Render everything from the line containing "Identify the click" down through the line containing "Angeln (57, 378)" as a Markdown table with the columns No. and Line, numbering each line in order and omitting any blank lines.

- [Records supplied]:
## begin
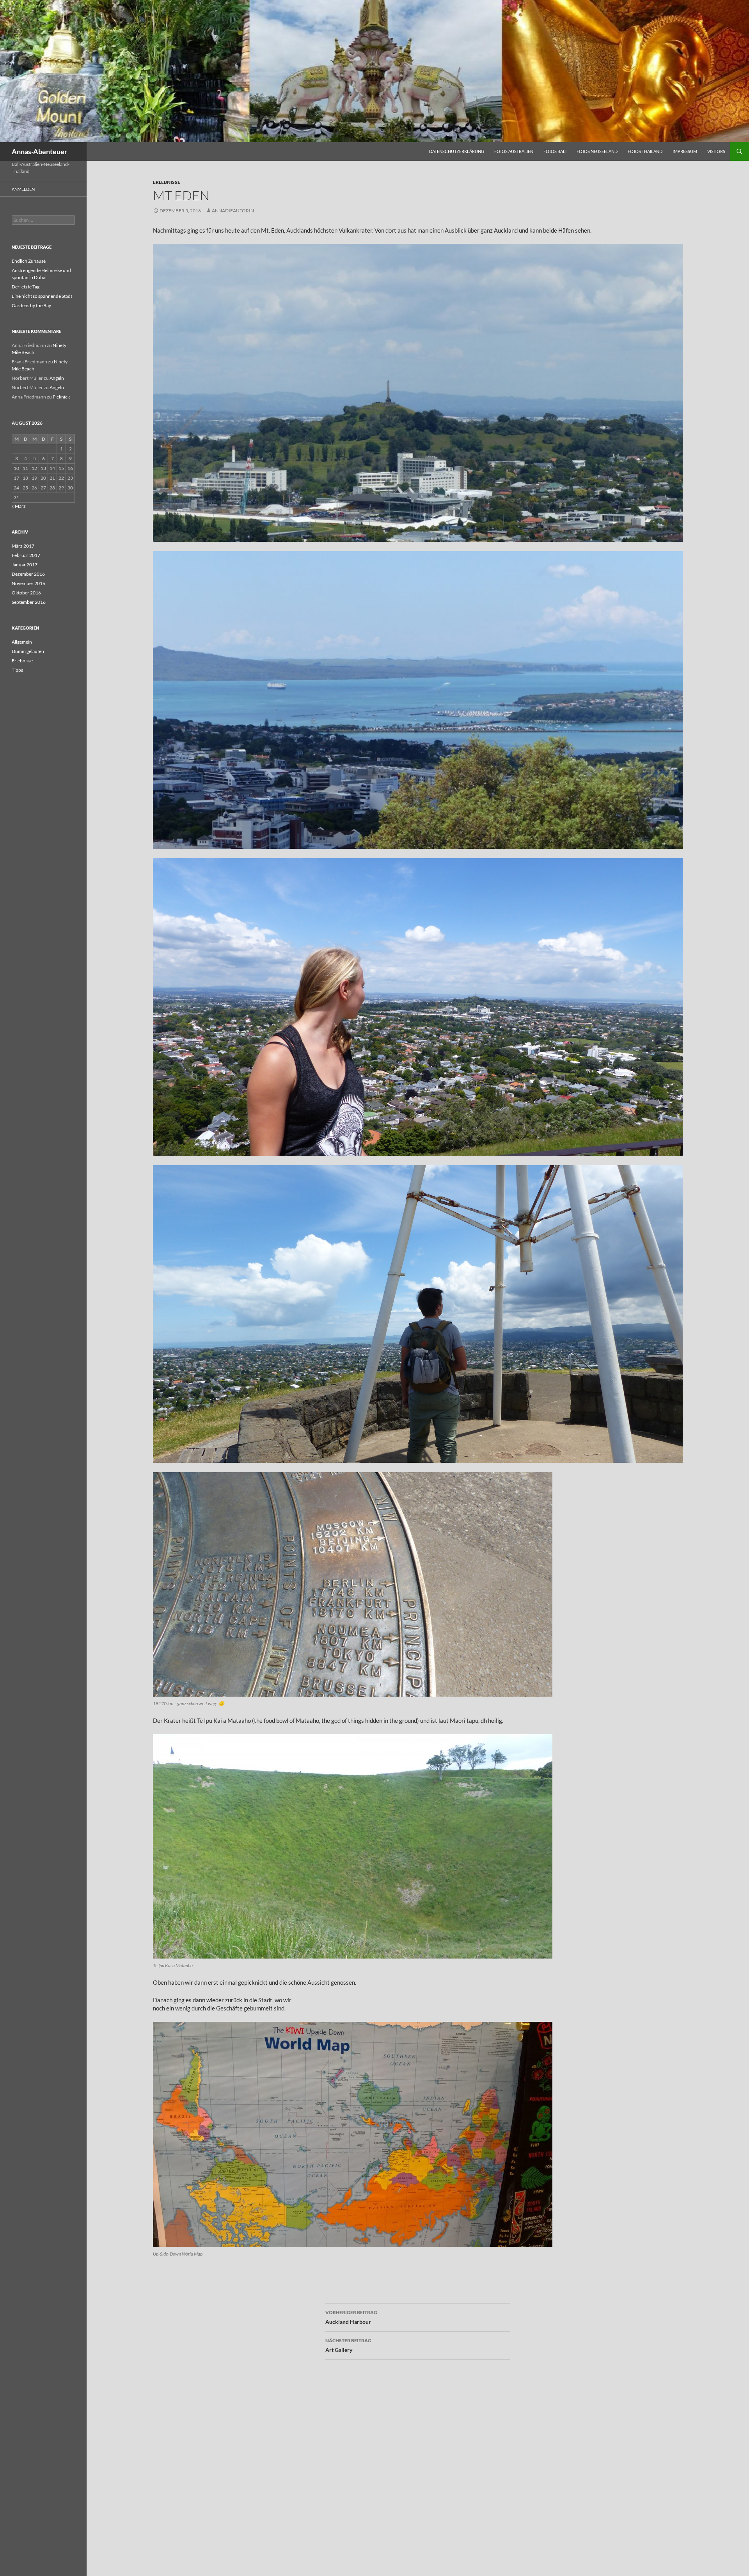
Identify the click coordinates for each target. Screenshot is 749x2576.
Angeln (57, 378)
## end
## begin
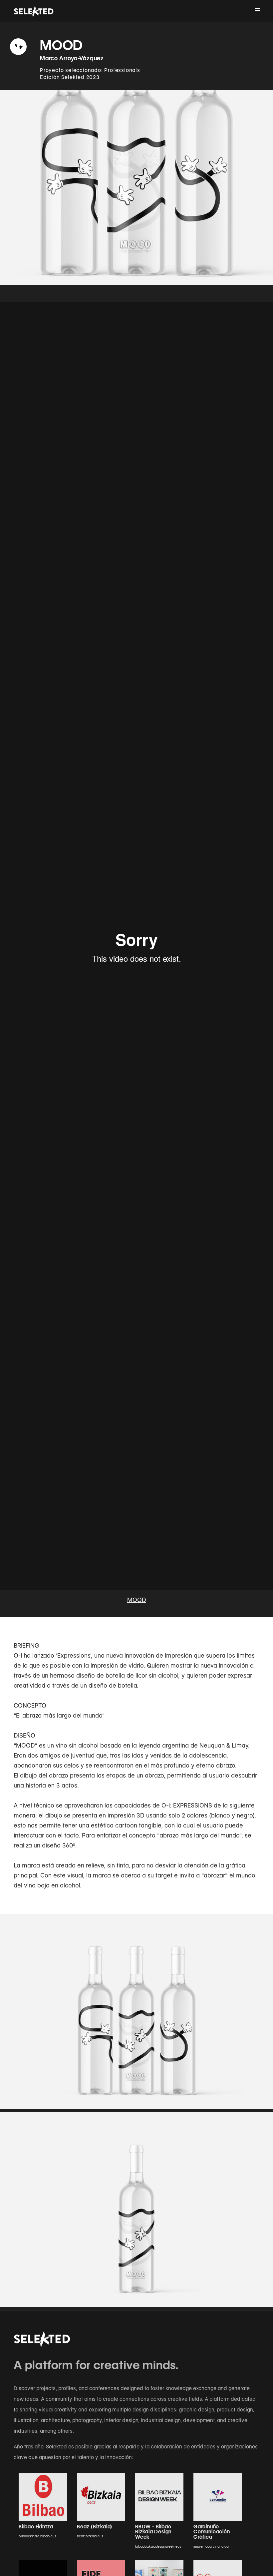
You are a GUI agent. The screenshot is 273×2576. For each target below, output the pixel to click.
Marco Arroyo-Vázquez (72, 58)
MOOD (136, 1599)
## end
- [Task solution]:
| No. | Line |
|---|---|
| 1 | Identify the click coordinates for each target. Screenshot is 749x2576. |
| 2 | Angeln (57, 378) |